Horizons connect the works on display, at times literal, at times a playful gesture or an inside joke. Quieter Places makes sense through contrasts of materials and textures, the grit of trade labor and the levity of dripping rainbows. Composed largely of plaster, spray paint, and acrylic, the thick grooves of a trowel linger, edging into volumes sanded away or almost level. This series of six paintings and one serigraph entertains the possibility of containment, but ultimately pushes beyond, never staying put long enough to feel at home.

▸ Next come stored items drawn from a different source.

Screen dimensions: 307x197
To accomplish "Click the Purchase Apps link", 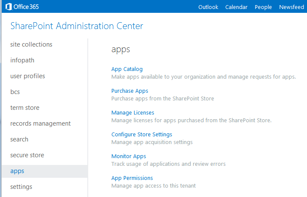I will tap(130, 91).
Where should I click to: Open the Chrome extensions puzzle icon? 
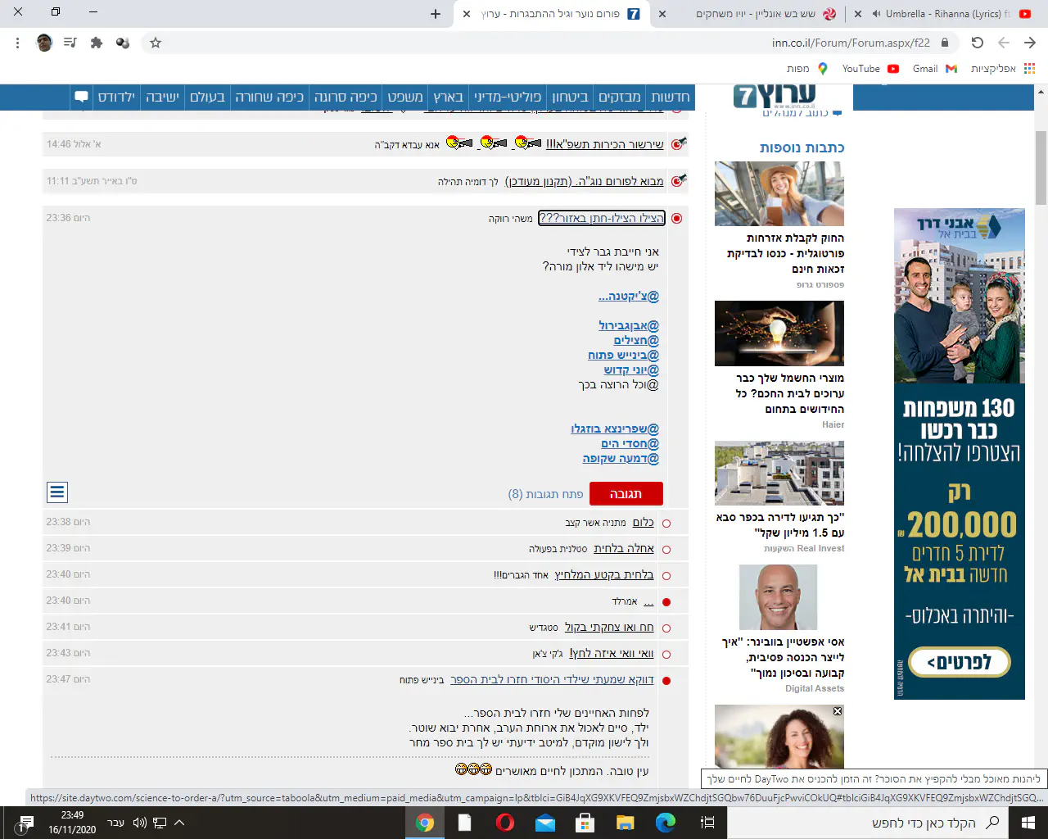(x=97, y=43)
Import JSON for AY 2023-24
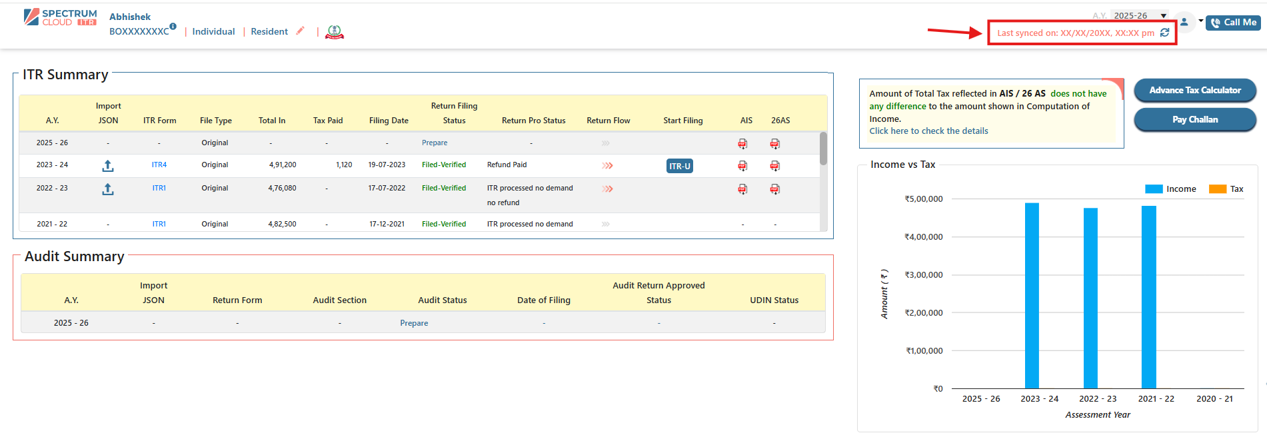 pyautogui.click(x=108, y=166)
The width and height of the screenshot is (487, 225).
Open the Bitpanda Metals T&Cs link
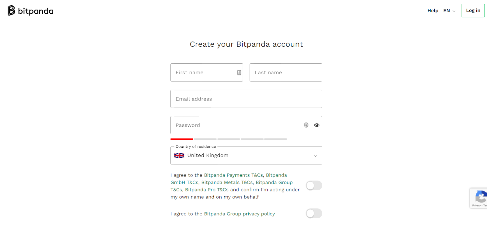[227, 182]
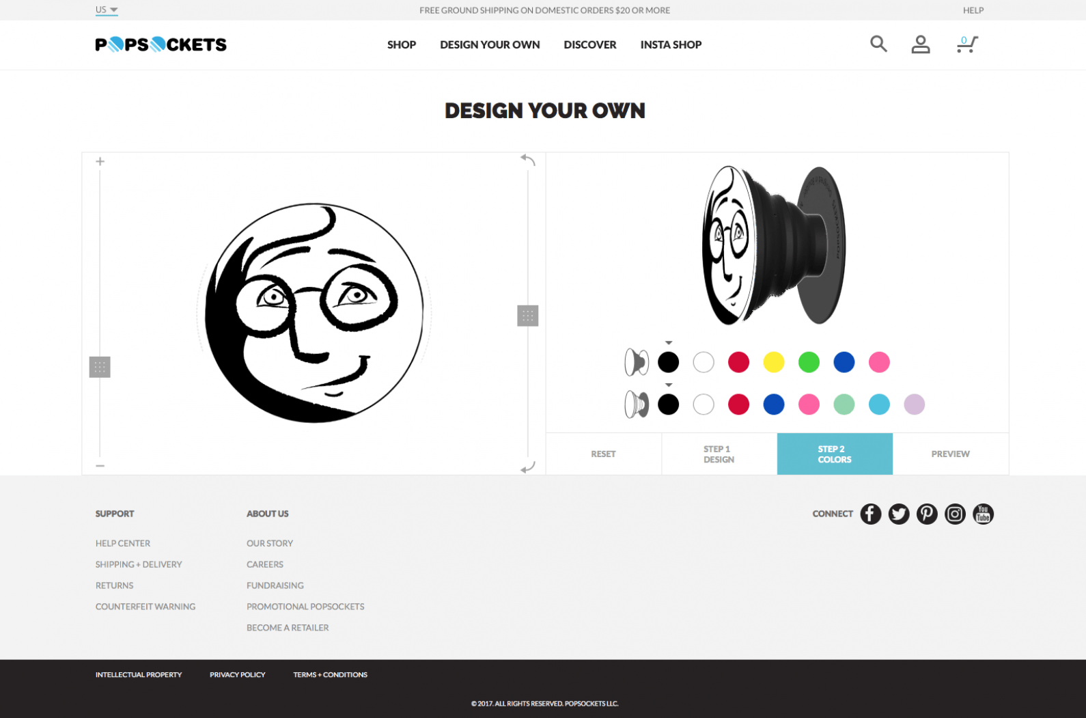Image resolution: width=1086 pixels, height=718 pixels.
Task: Open the YouTube social icon
Action: point(983,514)
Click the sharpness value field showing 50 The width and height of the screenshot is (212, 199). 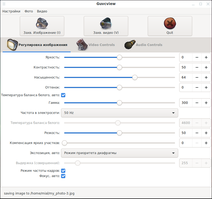[x=185, y=133]
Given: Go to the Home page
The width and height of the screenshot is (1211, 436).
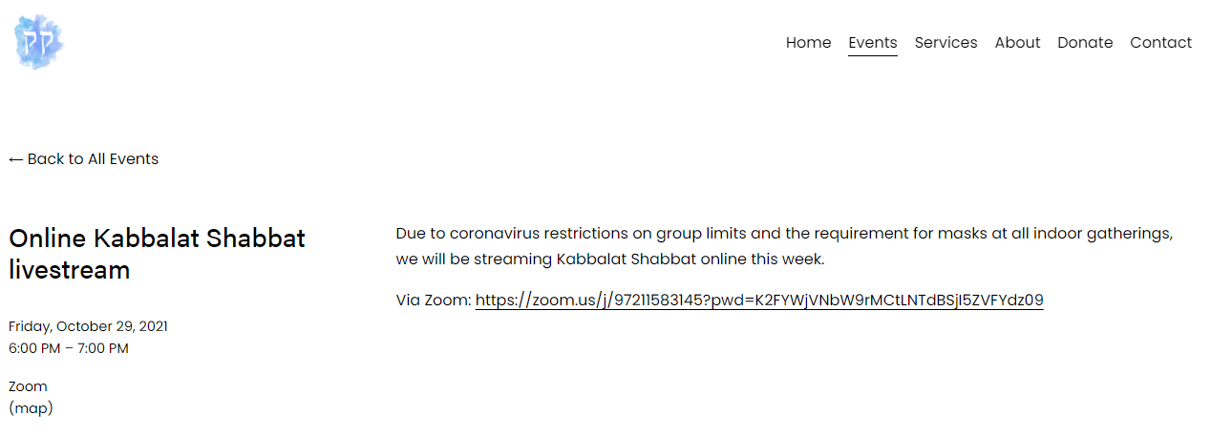Looking at the screenshot, I should click(x=808, y=43).
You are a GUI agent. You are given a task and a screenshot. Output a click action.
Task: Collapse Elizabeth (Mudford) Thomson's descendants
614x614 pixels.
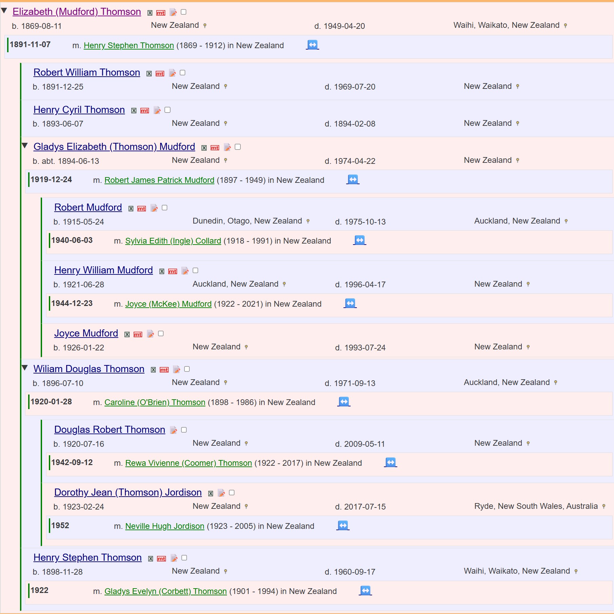pos(4,11)
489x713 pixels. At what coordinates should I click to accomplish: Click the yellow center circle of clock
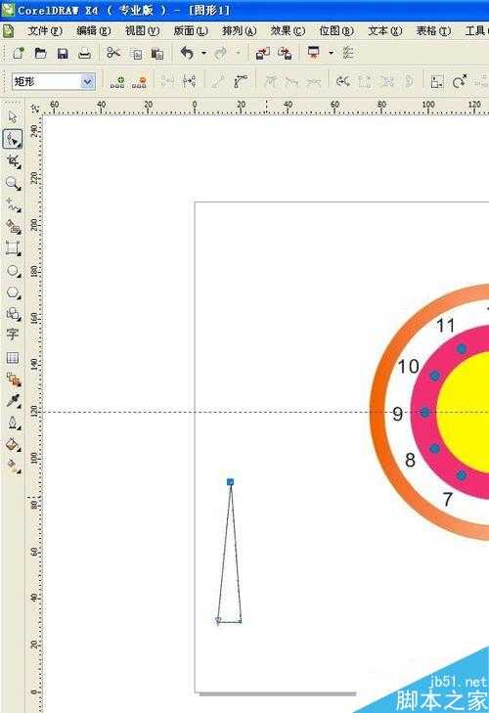pos(465,412)
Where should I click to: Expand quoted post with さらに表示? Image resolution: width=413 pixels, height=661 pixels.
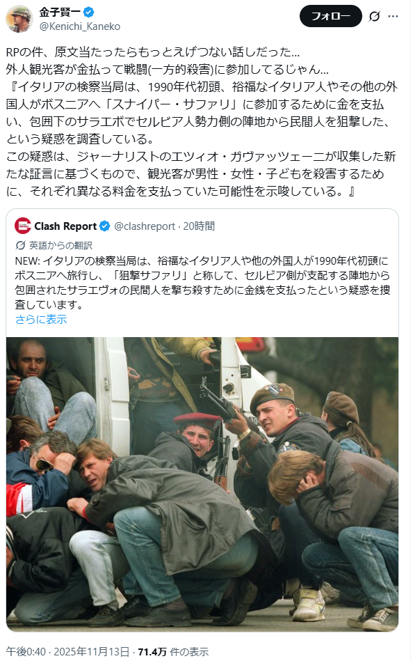pos(41,320)
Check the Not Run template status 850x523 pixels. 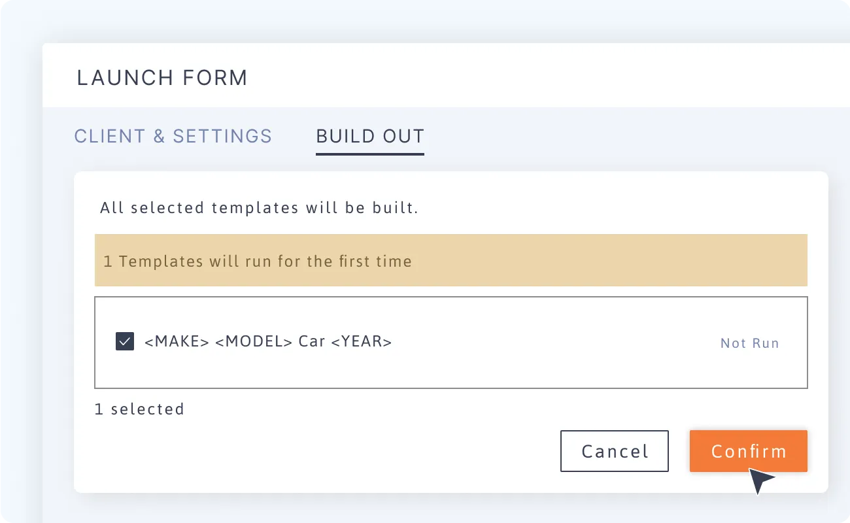749,343
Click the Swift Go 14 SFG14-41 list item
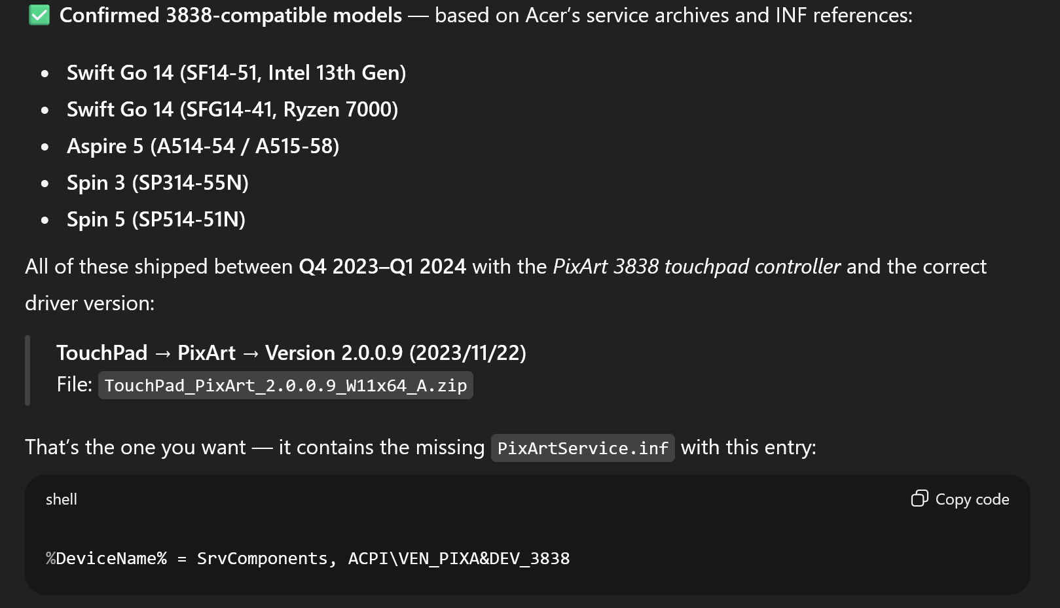Screen dimensions: 1060x608 coord(232,109)
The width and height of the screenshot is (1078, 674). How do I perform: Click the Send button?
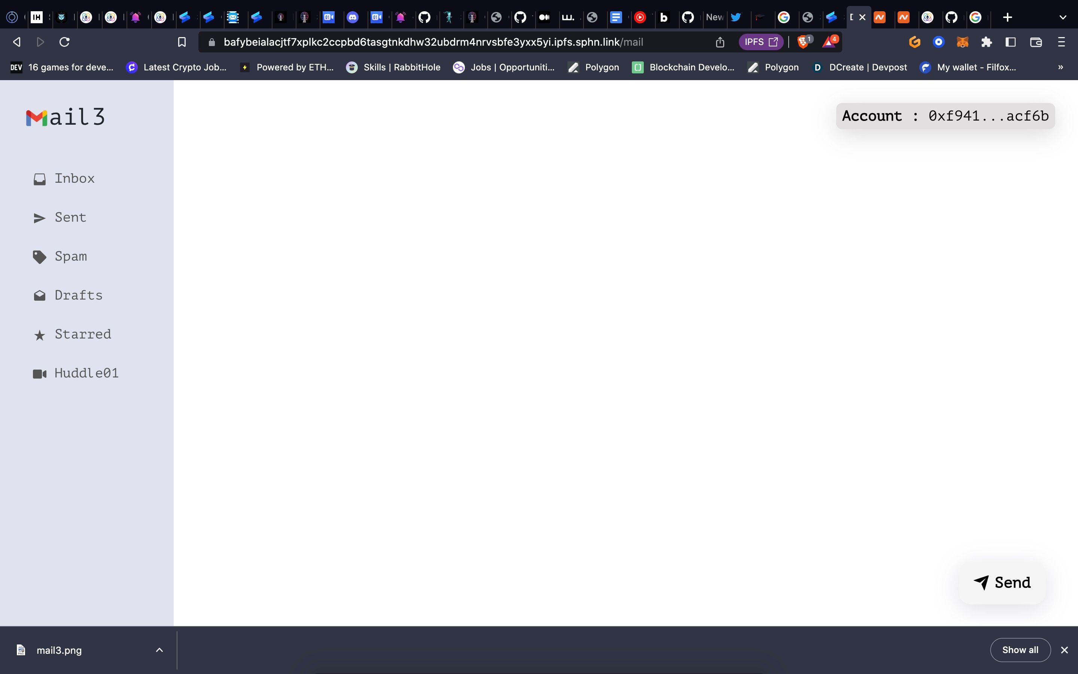point(1001,582)
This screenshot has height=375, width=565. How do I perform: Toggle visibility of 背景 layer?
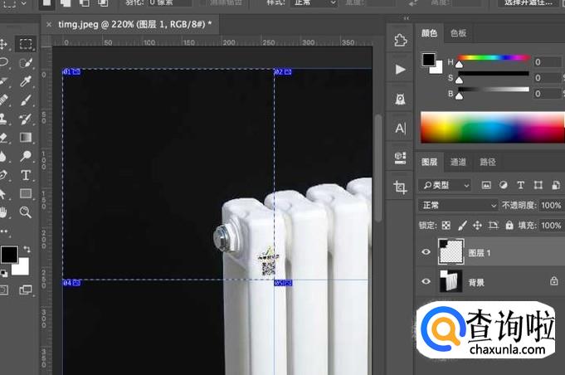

Searching for a quieter place only seems contradictory here. LaCount insinuates places that unfold from—that develop toward—other places that fix the viewer momentarily—a sun, a moon, a horizon—only to reveal that that place has already changed, again, and without realizing it—shadow. Sometimes that place is spiritual, sometimes literal, sometimes hidden as a negative, waiting for the eye to recognize that what lingers there, on that other side, across the horizon, is a stillness that ripples, an afterglow.

Connecting each of these landscape portraits is the promise of a new perspective. Horizons as limits to feeling, horizons that suture and scrape, iterations of textures that make stillness transient. The horizon as mantra.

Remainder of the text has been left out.